● **Extrait source**

--------------------------------

Comme mentionné précédemment, au chapitre 14, la période qui suivit la défaite de la révolution de 1905 en était une de répression et de réaction extrêmes sous la direction du Premier ministre du Tsar, Stolypine. La classe ouvrière fut désignée comme la cible principale des attaques. Les salaires furent réduits de 10 à 15%, et la journée de travail, portée de 10 à 12 heures. Des listes noires de militants ouvriers furent élaborées afin qu’on ne leur donne pas d’emplois. Des systèmes d’amendes sur les travailleurs furent introduits. Toute tentative d’organisation rencontra des attaques sauvages de la part de la police et des milices organisées par les agents du tsar. Dans une telle situation, de nombreux intellectuels et éléments petits bourgeois abandonnèrent la lutte et certains rejoignirent même le camp de l’ennemi.

Pour faire face à cette nouvelle situation, les bolcheviks passèrent de tactiques offensives (comme la grève générale et le soulèvement armé utilisé pendant la période de la Révolution de 1905) à des tactiques défensives. Les tactiques défensives signifiaient le rassemblement des forces, la retraite des cadres dans la clandestinité et la poursuite du travail du parti en souterrain ainsi que la combinaison du travail illégal avec le travail dans les organisations ouvrières légales. La lutte révolutionnaire ouverte contre le tsarisme fut remplacée par des méthodes de lutte détournées.

Les organisations légales survivantes servirent de couverture pour les organisations clandestines du parti et comme moyen de maintenir les liens avec les masses. Afin de préserver leurs liens avec les masses, les bolcheviks firent usage des syndicats et autres organisations populaires existantes, telles que les associations d’aide aux malades, les coopératives de travailleurs, les clubs, les sociétés d’éducation et même le Parlement. Les bolcheviks utilisèrent la plate-forme de la Douma d’État pour dénoncer la politique du gouvernement tsariste et les partis libéraux afin de gagner le soutien des paysans au prolétariat. La préservation de l’organisation illégale du Parti lui permit de mener une ligne juste et de rassembler des forces en vue d’une nouvelle montée de la révolution.

--------------------------------

● **Objectif A**
D'après l'extrait source, dans quel but les bolcheviks firent-ils usage des syndicats et des autres organisations populaires existantes ? Répondez en une ou deux phrases.
● **Objectif B**
Dressez la liste de toutes les organisations que l'extrait source cite parmi celles dont les bolcheviks firent usage pour préserver leurs liens avec les masses.
● **Objectif C**
Recopiez sans rien changer le passage de l'extrait source qui commence par "Les organisations légales" et se poursuit jusqu'à "de la révolution.".

● **Données fournies**
--------------------------------

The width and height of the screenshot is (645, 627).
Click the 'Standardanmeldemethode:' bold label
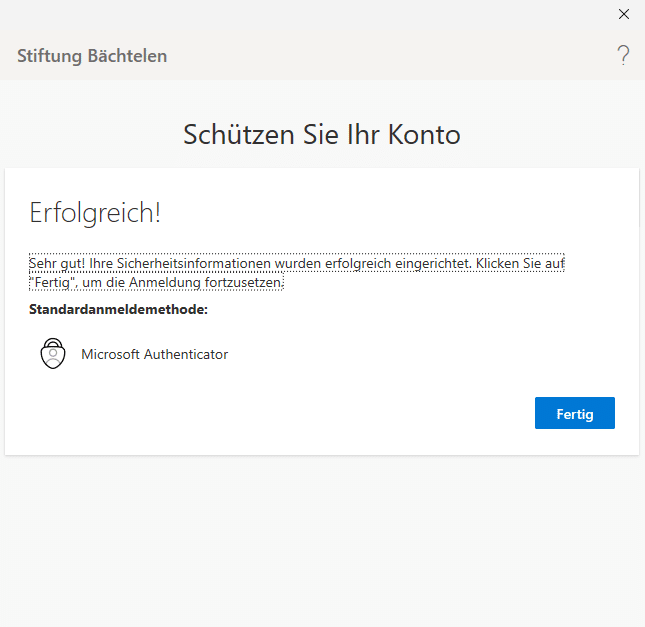point(118,310)
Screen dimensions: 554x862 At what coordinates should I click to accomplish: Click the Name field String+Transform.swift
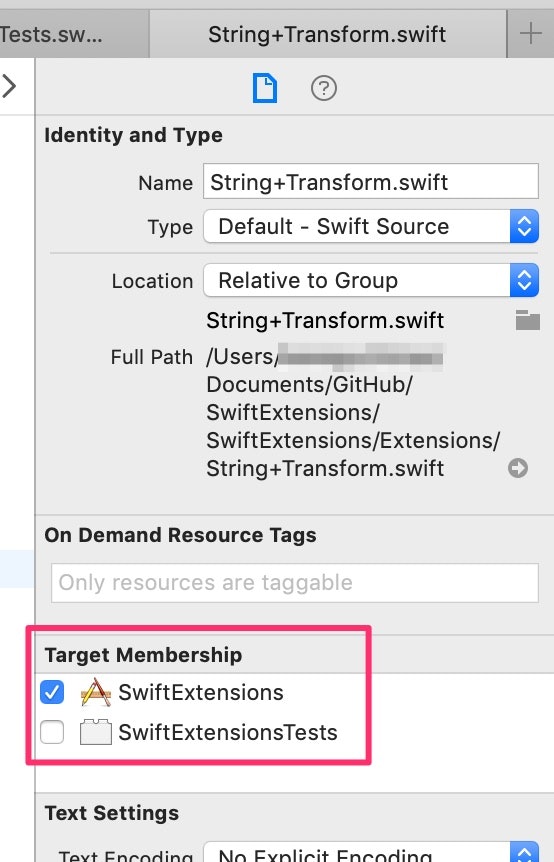[x=371, y=181]
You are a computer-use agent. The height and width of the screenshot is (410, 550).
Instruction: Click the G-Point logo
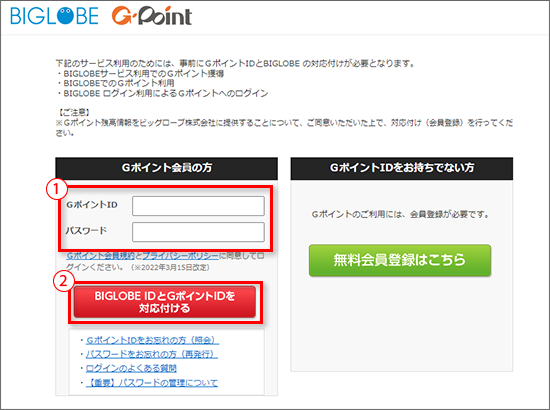152,16
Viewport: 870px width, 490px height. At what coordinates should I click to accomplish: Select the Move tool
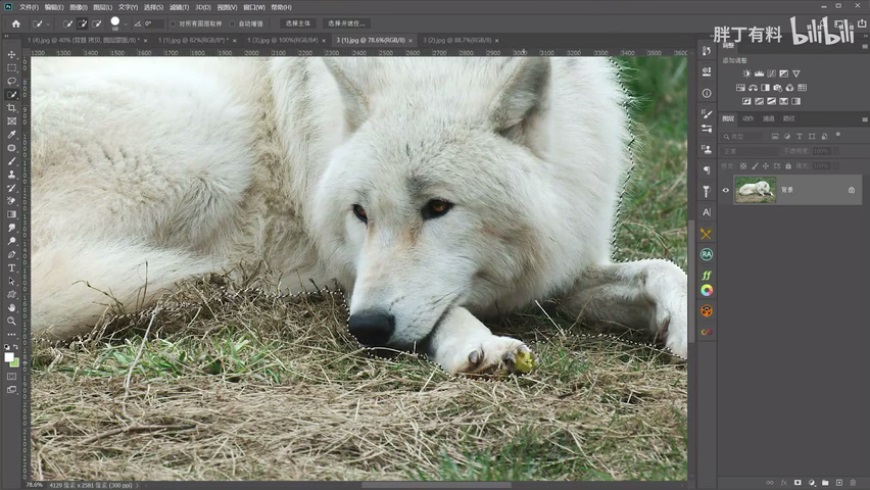click(x=12, y=55)
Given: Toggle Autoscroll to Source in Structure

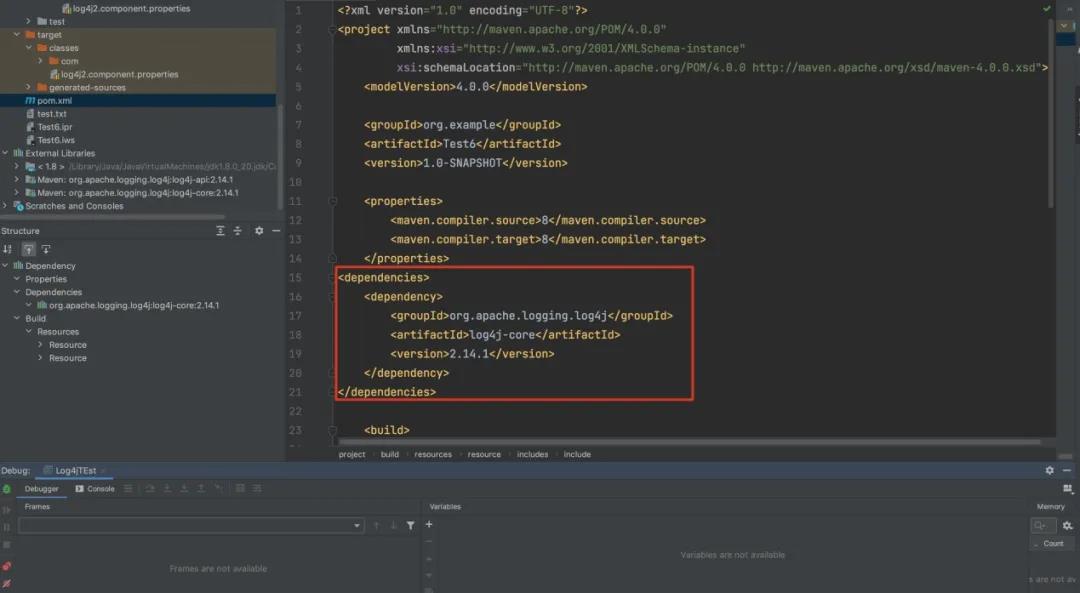Looking at the screenshot, I should [28, 249].
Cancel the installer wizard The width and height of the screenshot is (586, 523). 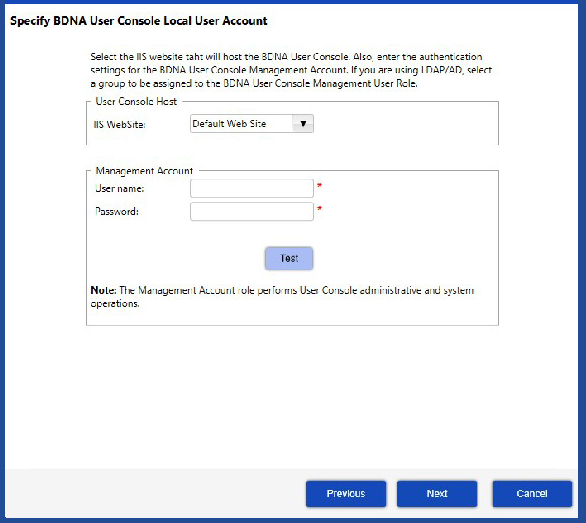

--------------------------------

● **Réponse commentée A**
Les bolcheviks firent usage des syndicats et des autres organisations populaires existantes afin de préserver leurs liens avec les masses.

● **Réponse commentée B**
- les syndicats
- les associations d'aide aux malades
- les coopératives de travailleurs
- les clubs
- les sociétés d'éducation
- le Parlement

● **Réponse commentée C**
Les organisations légales survivantes servirent de couverture pour les organisations clandestines du parti et comme moyen de maintenir les liens avec les masses. Afin de préserver leurs liens avec les masses, les bolcheviks firent usage des syndicats et autres organisations populaires existantes, telles que les associations d’aide aux malades, les coopératives de travailleurs, les clubs, les sociétés d’éducation et même le Parlement. Les bolcheviks utilisèrent la plate-forme de la Douma d’État pour dénoncer la politique du gouvernement tsariste et les partis libéraux afin de gagner le soutien des paysans au prolétariat. La préservation de l’organisation illégale du Parti lui permit de mener une ligne juste et de rassembler des forces en vue d’une nouvelle montée de la révolution.